The beauty of "TGS Hates Women" is that Fey isn't lashing out at her own critics. In fact, she was operating as a pop culture critic herself by taking the situation and exaggerating it for comedic value. In order to pull off something like that, you gotta hear both sides. Which makes Fey's Achilles' heel on Unbreakable Kimmy Schmidt even more apparent. When the show was heavily criticized for its problems with race in its first season, Fey didn't listen and hear both sides like she did on 30 Rock. No, the criticisms were lobbed at her this time and she was not here to get clocked by anyone's Twitter fingers. In an interview with Net-a-Porter, Fey said, "Steer clear of the Internet and you’ll live forever. We did an Unbreakable Kimmy Schmidt episode and the Internet was in a whirlwind, calling it ‘racist,’ but my new goal is not to explain jokes. I feel like we put so much effort into writing and crafting everything, they need to speak for themselves. There’s a real culture of demanding apologies, and I’m opting out of that." Never mind that the "culture" demanding apologies from Fey was the very one she was making racist caricatures of, because she refused to hear any criticism whatsoever.

Who can blame her? She has the privilege to ignore it. When 30 Rock debuted, she was fearful of going up against "the most powerful writer on television." In 2016, she's one of the most powerful writers on television and she can afford to not give a fuck what anyone thinks of her. But therein lies the problem. When you're privileged enough to not have to listen to naysayers, sometimes you stop listening altogether. It's how the writers of The X-Files reboot ended up writing episodes that talked about transgender and other LGBT people like we were still in the ‘90s. Money affords you insulation from the real world. And so Fey, the woman who abhors social media, still found the time to write about social media in "Kimmy Goes to a Play!," the third episode of Kimmy Schmidt's second season.

In the episode, Titus believes he was a geisha in a past life and puts on a play about it. This local play without any sort of publicity budget somehow manages to draw the ire of an Asian-American message board that wants to halt the play. Never mind the fact that Asian-Americans have better things to do, like deal with the whitewashing of films like Ghost in the Shell, than be worried about Titus's damn play. Let's suspend our disbelief. When the critics attack Titus, they're proven to be narrow-minded and rude destroyers of a good time. Can't Titus just dress up like a geisha in peace, without being put on their list of Top Five Hitlers, which doesn't even include the real Hitler? One of the men even calls himself "transracial," which isn't a thing, but ha ha ha, isn't that Rachel Dolezal funny? The entire episode shows a supreme lack of understanding of how Internet culture actually works, which is common for people who are constantly offended by it instead of using it to learn how to, I don't know, not be racist. For all of the beautiful diversity that Kimmy Schmidt has to offer (there are no white male leads), there's also a lack of realization that just because you cast people of color to say racist jokes doesn't mean they magically become acceptable. And to sink to the level of referring to all of her critics as "anonymous hosers criticizing geniuses," Fey is no better than Sorkin lashing out at those he sees as anonymous chain-smokers in muumuus.
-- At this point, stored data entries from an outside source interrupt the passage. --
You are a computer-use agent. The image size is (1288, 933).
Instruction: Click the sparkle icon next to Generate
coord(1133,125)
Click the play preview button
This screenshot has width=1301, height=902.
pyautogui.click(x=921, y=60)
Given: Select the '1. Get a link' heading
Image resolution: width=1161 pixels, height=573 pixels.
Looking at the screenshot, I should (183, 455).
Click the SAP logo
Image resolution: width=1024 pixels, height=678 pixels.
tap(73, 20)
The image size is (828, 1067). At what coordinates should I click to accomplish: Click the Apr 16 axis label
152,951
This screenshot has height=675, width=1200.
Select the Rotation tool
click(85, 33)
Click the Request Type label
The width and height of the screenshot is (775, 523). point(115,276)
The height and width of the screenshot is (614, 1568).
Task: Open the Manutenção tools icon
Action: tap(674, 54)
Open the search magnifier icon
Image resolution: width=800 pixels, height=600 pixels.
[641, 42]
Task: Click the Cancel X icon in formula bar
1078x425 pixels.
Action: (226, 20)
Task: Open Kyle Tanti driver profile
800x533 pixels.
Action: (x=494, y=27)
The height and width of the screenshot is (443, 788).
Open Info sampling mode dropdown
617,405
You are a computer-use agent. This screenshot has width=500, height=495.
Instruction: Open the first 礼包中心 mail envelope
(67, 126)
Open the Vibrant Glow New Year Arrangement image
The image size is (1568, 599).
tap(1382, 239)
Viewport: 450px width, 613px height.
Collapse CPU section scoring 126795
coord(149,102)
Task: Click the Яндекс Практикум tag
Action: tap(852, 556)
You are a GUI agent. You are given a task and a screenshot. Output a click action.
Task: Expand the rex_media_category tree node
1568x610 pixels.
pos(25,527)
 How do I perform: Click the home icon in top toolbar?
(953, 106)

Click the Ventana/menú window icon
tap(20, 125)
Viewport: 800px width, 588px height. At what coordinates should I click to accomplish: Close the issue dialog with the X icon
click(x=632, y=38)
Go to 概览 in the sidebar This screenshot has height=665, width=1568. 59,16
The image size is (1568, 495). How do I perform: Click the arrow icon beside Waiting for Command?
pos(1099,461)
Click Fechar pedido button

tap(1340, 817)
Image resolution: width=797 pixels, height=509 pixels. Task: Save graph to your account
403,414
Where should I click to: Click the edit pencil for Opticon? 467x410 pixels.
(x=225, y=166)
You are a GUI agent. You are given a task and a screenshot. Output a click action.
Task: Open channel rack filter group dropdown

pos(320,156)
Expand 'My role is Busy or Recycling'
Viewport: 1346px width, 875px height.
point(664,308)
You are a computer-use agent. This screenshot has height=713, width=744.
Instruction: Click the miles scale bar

Back when Sorkin was her competition, Fey made jokes at his expense. At the 2007 Writers Guild Awards, she remarked of her outfit, "I hear Aaron Sorkin is in Los Angeles wearing the same dress — but longer, and not funny." Four years later, in the fifth season of her acclaimed NBC show, Sorkin guest-starred in a scene with Fey. He asks her to "walk with me." Now, she finally has.

CORRECTION (04/28/16, 3:07 p.m. ET): The episode "Kimmy Goes to a Play!" is credited to Sam Means.